"How can you possibly know it?" I asked.
"I have seen him—there!"
"You have seen your father!—but he died six months ago?"
"Yes. He died—and was buried, and I went to his funeral. But all the same he is not dead now."
"My dear young lady," I said, in as soothing a tone as I could assume, "you are the victim of what is called a hallucination. You have felt your father's death very acutely."
"I have. I loved him beyond words. He was so kind, so affectionate, so good to me. It almost broke my heart when he died. I thought I could never be happy again. Mother was as wretched as myself. There weren't two more miserable people in the wide world. It seemed impossible to either of us to smile or be cheerful again. I began to sleep badly, for I cried so much, and my eyes ached, and I did not care for lessons any more."
"All these feelings will pass," I replied; "they are natural, but time will abate their violence."
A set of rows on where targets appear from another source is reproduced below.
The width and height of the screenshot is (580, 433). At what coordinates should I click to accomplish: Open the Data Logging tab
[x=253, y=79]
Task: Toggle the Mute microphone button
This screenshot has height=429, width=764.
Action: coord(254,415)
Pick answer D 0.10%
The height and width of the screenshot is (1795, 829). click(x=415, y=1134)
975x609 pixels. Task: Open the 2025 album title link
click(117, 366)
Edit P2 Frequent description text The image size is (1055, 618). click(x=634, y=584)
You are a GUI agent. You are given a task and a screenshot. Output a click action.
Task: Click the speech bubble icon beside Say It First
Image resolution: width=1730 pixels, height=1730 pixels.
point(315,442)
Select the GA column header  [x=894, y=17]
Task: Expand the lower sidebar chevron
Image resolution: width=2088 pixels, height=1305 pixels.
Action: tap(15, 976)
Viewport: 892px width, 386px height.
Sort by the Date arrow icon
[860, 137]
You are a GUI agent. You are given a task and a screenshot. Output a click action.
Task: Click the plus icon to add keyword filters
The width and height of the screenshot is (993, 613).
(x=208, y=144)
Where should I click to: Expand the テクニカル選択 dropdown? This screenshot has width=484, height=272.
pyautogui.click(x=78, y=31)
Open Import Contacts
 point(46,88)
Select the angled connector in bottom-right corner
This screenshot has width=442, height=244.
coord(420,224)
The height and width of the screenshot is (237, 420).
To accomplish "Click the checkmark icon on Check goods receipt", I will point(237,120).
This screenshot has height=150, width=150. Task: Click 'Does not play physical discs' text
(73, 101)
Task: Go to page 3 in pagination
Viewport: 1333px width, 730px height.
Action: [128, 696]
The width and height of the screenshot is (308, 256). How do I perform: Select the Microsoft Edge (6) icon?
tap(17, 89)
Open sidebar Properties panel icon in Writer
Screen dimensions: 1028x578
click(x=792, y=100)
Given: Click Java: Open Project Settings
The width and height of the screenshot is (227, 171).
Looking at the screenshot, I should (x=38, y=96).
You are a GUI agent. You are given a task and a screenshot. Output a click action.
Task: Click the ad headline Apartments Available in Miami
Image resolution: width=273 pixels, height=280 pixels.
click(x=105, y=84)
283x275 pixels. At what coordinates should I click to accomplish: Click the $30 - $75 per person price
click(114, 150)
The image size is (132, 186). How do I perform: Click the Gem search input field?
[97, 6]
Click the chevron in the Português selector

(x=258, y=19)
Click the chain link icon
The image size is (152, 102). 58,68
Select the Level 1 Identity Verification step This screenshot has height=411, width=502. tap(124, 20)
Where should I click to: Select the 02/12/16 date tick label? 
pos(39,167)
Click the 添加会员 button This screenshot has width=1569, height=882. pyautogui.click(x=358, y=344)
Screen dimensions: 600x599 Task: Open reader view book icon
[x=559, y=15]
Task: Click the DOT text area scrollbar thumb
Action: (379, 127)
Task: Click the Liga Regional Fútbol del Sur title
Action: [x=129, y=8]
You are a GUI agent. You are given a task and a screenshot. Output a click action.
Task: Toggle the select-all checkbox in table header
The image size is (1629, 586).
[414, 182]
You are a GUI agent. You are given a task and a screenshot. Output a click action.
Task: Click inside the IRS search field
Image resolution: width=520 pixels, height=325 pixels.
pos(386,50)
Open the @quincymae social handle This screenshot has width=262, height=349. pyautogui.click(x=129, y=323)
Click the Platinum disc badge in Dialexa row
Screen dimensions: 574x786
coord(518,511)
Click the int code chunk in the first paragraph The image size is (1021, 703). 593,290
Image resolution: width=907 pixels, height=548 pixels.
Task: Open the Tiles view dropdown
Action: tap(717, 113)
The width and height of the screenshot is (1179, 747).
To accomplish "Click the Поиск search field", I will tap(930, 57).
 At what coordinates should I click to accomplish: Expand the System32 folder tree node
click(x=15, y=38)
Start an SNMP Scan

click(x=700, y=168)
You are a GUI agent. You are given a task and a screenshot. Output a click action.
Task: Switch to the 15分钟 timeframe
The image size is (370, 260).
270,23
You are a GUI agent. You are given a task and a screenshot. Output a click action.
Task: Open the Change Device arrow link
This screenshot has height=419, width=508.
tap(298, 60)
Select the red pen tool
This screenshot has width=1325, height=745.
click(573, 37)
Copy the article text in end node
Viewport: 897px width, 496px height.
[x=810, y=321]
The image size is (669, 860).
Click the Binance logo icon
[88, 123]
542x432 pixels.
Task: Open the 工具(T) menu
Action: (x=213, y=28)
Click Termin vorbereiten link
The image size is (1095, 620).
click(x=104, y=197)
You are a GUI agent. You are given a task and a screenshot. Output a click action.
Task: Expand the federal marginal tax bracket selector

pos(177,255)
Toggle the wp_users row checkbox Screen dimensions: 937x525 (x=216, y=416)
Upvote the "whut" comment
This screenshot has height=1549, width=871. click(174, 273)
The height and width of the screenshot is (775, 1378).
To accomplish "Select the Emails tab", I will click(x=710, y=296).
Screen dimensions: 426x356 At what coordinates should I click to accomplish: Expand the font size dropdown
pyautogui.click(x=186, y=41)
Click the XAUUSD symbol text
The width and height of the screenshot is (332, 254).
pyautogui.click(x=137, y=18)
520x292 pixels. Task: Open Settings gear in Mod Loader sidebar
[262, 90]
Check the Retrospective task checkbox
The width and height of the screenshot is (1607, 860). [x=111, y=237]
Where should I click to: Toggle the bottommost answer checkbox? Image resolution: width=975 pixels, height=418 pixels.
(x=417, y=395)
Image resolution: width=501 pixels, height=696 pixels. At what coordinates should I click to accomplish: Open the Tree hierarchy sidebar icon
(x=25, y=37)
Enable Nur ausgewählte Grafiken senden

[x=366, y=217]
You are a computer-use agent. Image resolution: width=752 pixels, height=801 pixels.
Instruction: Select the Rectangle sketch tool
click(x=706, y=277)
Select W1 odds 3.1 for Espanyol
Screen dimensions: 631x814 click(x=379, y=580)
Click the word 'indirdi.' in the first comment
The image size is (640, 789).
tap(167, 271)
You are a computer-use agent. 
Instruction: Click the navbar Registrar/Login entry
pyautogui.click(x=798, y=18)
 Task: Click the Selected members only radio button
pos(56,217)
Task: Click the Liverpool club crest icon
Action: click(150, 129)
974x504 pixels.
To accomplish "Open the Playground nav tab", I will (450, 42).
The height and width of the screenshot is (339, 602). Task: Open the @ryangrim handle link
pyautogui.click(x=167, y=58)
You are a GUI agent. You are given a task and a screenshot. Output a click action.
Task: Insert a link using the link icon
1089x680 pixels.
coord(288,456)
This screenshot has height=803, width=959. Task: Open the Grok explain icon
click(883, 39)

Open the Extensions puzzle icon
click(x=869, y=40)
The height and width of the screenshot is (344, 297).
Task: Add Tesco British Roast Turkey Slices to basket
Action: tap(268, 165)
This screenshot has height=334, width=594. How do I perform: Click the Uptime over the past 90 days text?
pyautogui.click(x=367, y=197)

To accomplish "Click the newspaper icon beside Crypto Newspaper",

"You think so?" said the girl, with a strange smile. "Now let me go on with my story: It was at Christmas time I first saw my father. We live in an old house at Brixton. It has a walled-in garden. I was standing by my window about midnight. I had been in bed for an hour or more, but I could not sleep. The house was perfectly quiet. I got out of bed and went to the window and drew up the blind. I stood by the window and looked out into the garden, which was covered with snow. There, standing under the window, with his arms folded, was father. He stood perfectly still, and turned his head slowly, first in the direction of my room and then in that of mother's. He stood there for quite five minutes, and then walked across the grass into the shelter of the shrubbery. I put a cloak on and rushed downstairs. I unbolted the front door and went into the garden. I shouted my father's name and ran into the shrubbery to look for him, but he wasn't there, and I—I think I fainted. When I came to myself I was in bed and mother was bending over me. Her face was all blistered as if she had been crying terribly. I told her that I had just seen father, and she said it was a dream."
"So it was," I replied.
Miss Gabrielle's dark brows were knit in some pain.